(TASK): Starting at the line where "left axis title" occurs, reproduce each line through the end of the entries below exactly. Omit every picture.

(INPUT DATA):
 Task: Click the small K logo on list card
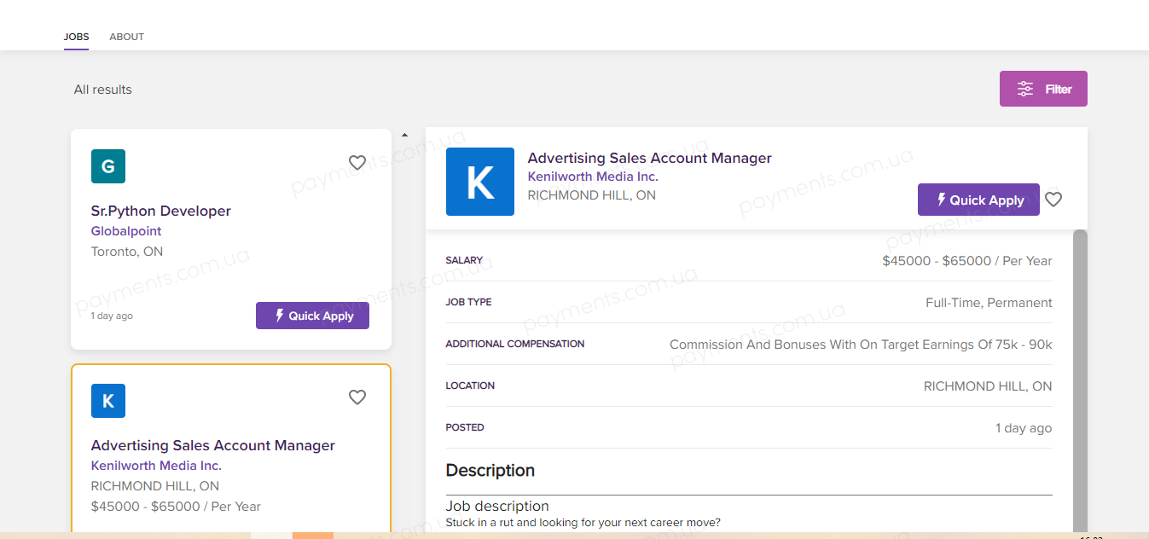pos(108,401)
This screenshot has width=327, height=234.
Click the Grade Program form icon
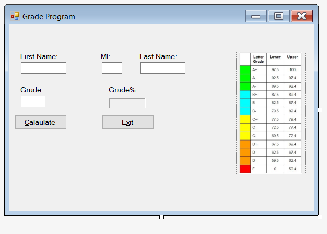15,16
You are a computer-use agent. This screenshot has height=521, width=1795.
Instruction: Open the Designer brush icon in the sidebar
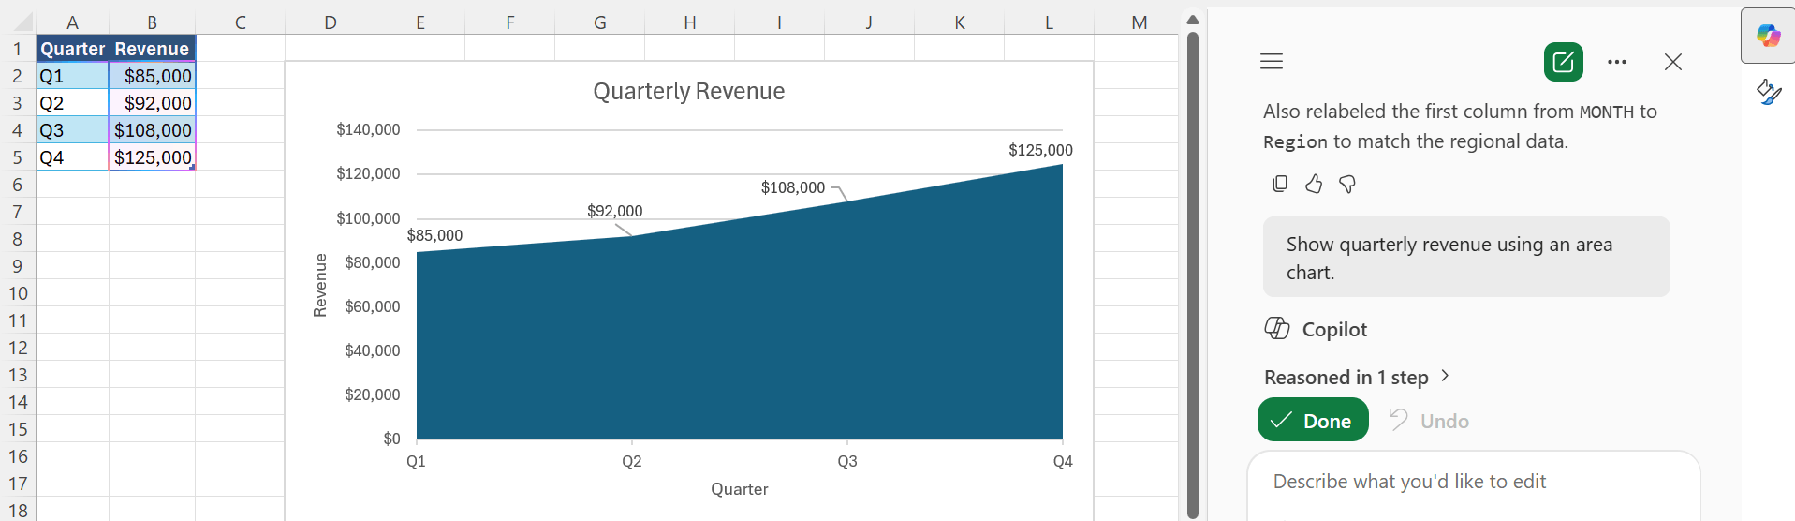(x=1768, y=92)
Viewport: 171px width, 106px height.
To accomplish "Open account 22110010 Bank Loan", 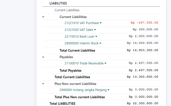I will pos(79,37).
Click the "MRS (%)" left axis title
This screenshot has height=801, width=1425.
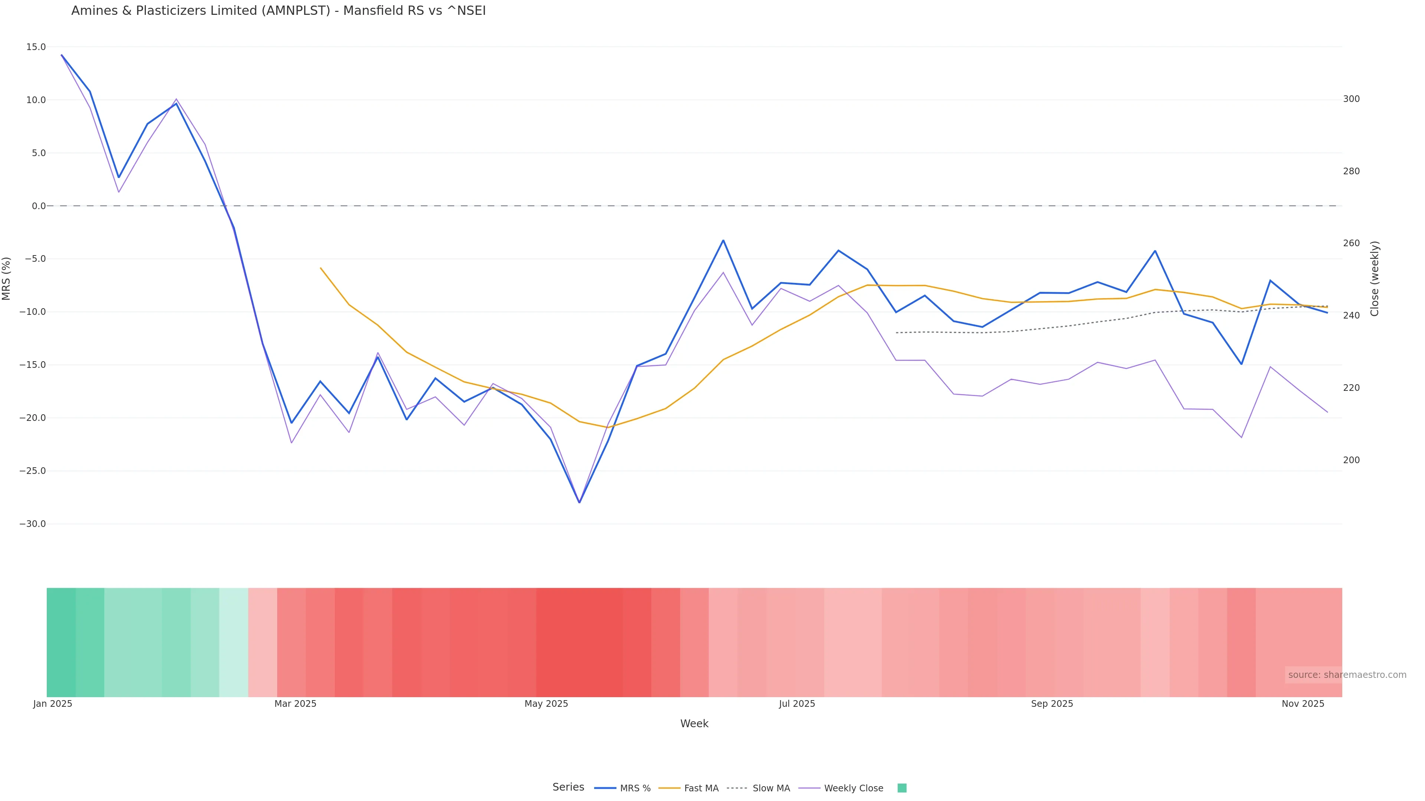[7, 279]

(ANSWER TO THIS PROBLEM):
Click the "MRS (%)" left axis title
This screenshot has height=801, width=1425.
[7, 279]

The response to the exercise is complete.